## What this exercise asks
• A. Set down the passage of the VGG datasets thread that begins at the words "The voxceleb is" and stops after the words "depositing to OSF...".
• B. Answer these questions from the VGG datasets thread, one line each:
(i) Which template does the crawl-init command use?
(ii) From which URL is the labels dataset installed?
(iii) Which special remote is proposed for re-distributing the data?
• C. Write the next part of the VGG datasets thread, picking up after its final sentence.

═════ Excerpt to read

Open NeuroForLunch opened 3 years ago
wow -- https://www.robots.ox.ac.uk/~vgg/data is an awesome collection of datasets. I think collecting them under http://datasets.datalad.org/?dir=/labs/vgg (or may be even just straight on the top level?) . Some are an easy job for the crawler. Running now
datalad crawl-init --save --template=simple_with_archives 'a_href_match_=.*/data/.*\.zip' url=https://www.robots.ox.ac.uk/~vgg/data/voxconverse/ leading_dirs_depth=0
datalad crawl
datalad install -d . -s https://github.com/joonson/voxconverse labels
to see what happens for voxconverse one... Result you can see at https://github.com/yarikoptic/demo-vgg-voxconverse (I am not redistributing any data file there, so to datalad get
will fetch entire original archive from its original location for this one), which I got there via
datalad create-sibling-github --github-login yarikoptic -s gh-yarikoptic demo-vgg-voxconverse
datalad push --to gh-yarikoptic # after tuning url to be ssh since github no longer allows user/pw..
The voxceleb is trickier due to all the split archives, and our crawler can fetch them but then we really would need to re-distributed extracted files after manual "cat"ing them all together
(attn @joonson) and we would be glad to help to ensure dissemination and easier access. But not sure if we could host and re-distribute all of it from datasets.datalad.org where we generally prefer to not mirror the data. May be we could/should provide re-distribution through datalad-osf special remote, i.e. depositing to OSF...

══════════
═════ Information shown

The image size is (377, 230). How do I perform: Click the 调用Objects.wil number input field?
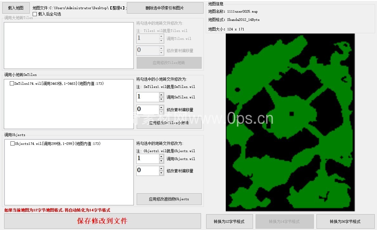pos(147,159)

══════════

## The replies
• A.
The voxceleb is trickier due to all the split archives, and our crawler can fetch them but then we really would need to re-distributed extracted files after manual "cat"ing them all together
(attn @joonson) and we would be glad to help to ensure dissemination and easier access. But not sure if we could host and re-distribute all of it from datasets.datalad.org where we generally prefer to not mirror the data. May be we could/should provide re-distribution through datalad-osf special remote, i.e. depositing to OSF...

• B.
(i) simple_with_archives
(ii) https://github.com/joonson/voxconverse
(iii) The datalad-osf special remote, depositing to OSF

• C.
overall -- the chance exists, but needs thinking/time investment to make it happen. Interested to join the effort? ;-)
The voxceleb is trickier due to all the split archives, and our crawler can fetch them but then we really would need to re-distributed extracted files after manual "cat"ing them all together
It would be awesome to be able to download a certain number of files instead of the giant archives.
The voxceleb is trickier due to all the split archives, and our crawler can fetch them but then we really would need to re-distributed extracted files after manual "cat"ing them all together
It would be awesome to be able to download a certain number of files instead of the giant archives.
I do get the incentive and it should be possible
The downloads are very slow from their site, the mirrors do not always work, and their google drive link is dead.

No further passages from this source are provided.